======== Study material ========
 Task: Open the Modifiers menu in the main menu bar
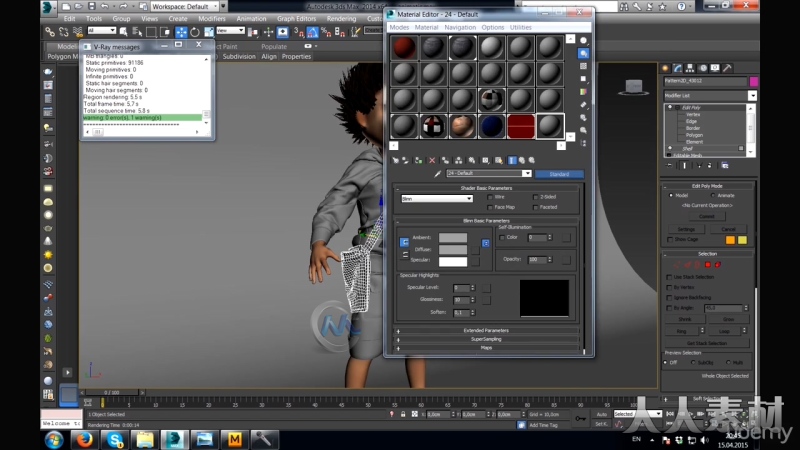click(211, 18)
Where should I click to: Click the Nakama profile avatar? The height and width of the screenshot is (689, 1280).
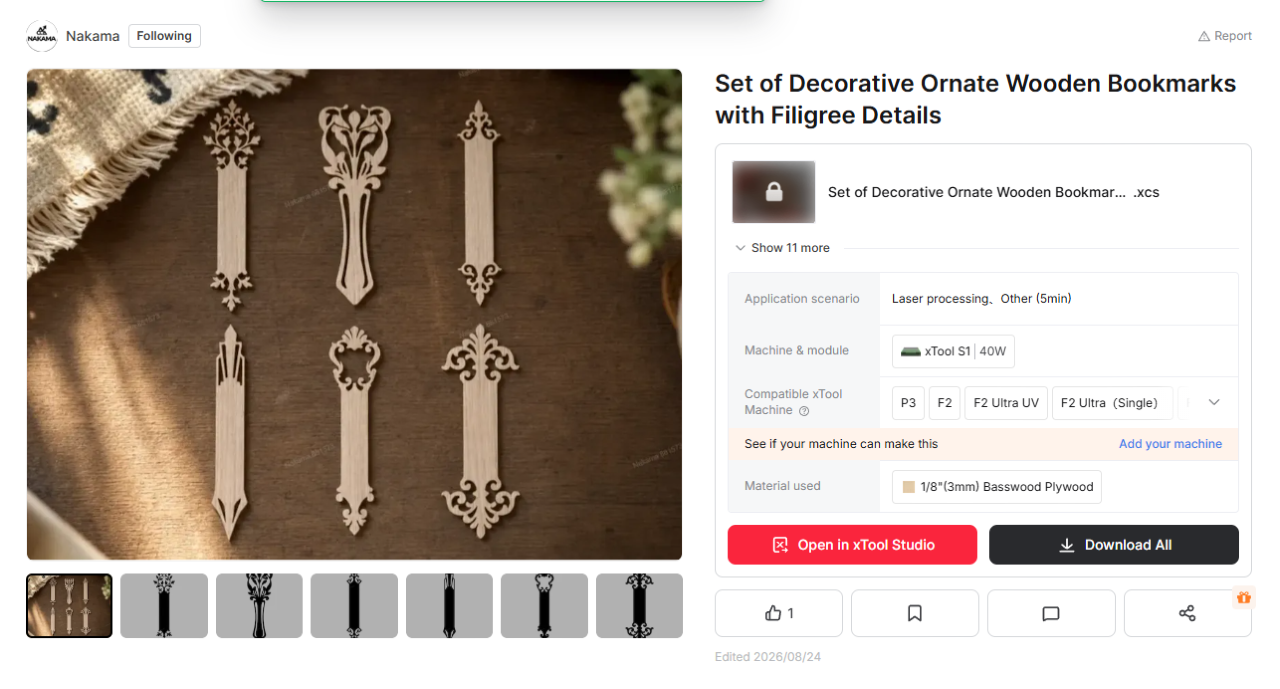pos(42,36)
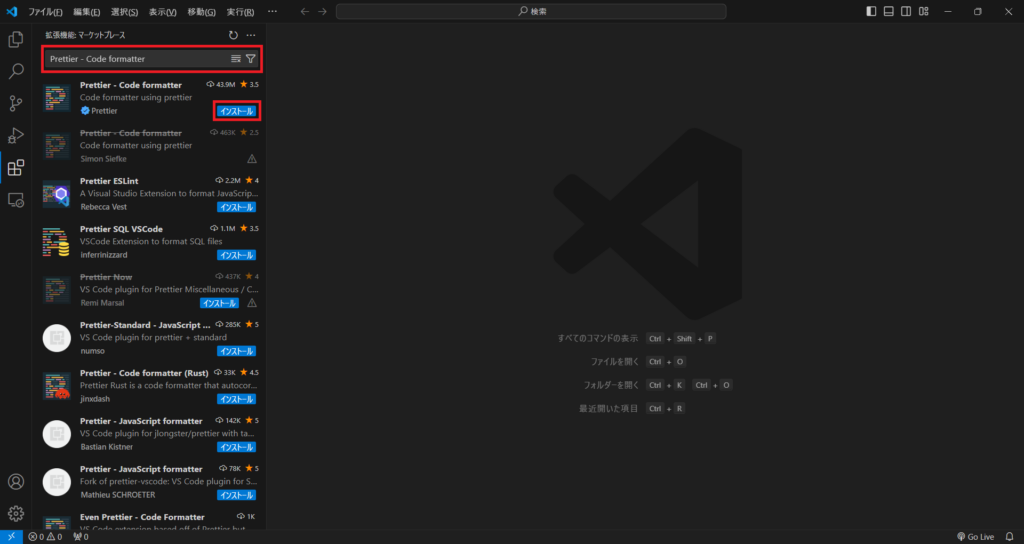Open the Search view in activity bar
The width and height of the screenshot is (1024, 544).
click(16, 72)
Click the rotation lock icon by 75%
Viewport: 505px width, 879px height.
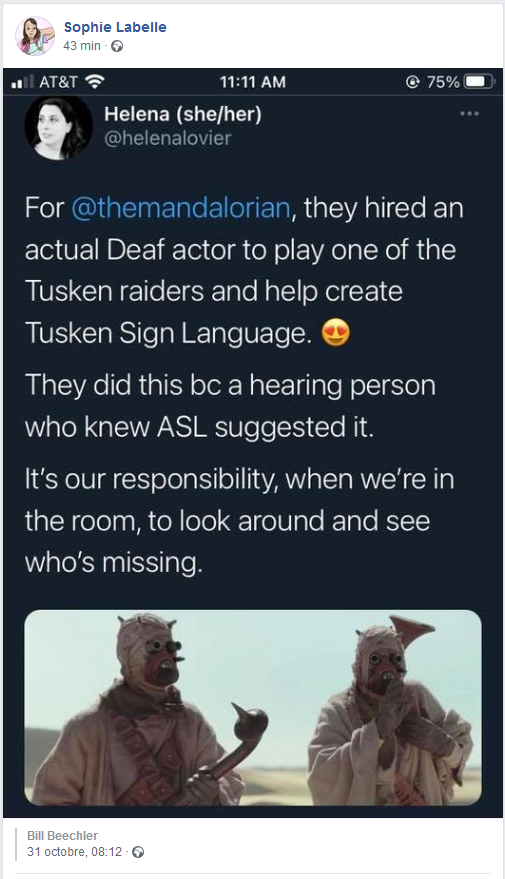413,82
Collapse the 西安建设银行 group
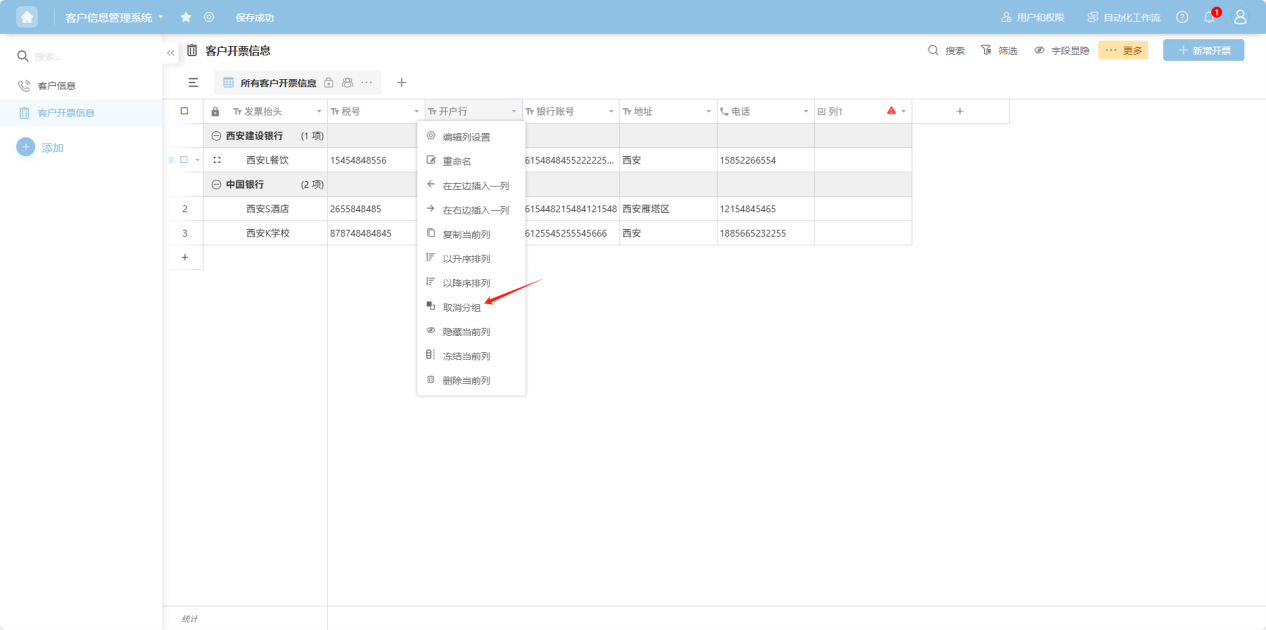Image resolution: width=1266 pixels, height=630 pixels. point(216,136)
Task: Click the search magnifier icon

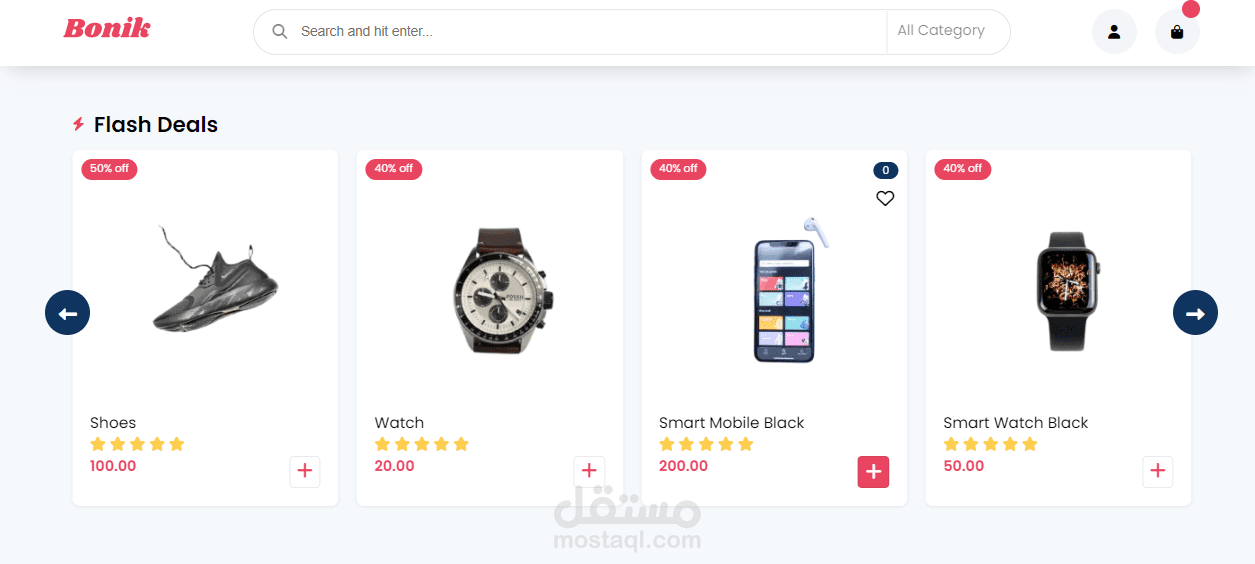Action: [280, 32]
========
Problem description
Output only the lines from the one that contains "Viewport: 505px width, 879px height." to the end of the entries above, both end lines included, and drop the pictures.

Solution to this exercise
Viewport: 505px width, 879px height.
413,82
Collapse the 西安建设银行 group
Image resolution: width=1266 pixels, height=630 pixels. point(216,136)
Task: Click the search magnifier icon

Action: [280, 32]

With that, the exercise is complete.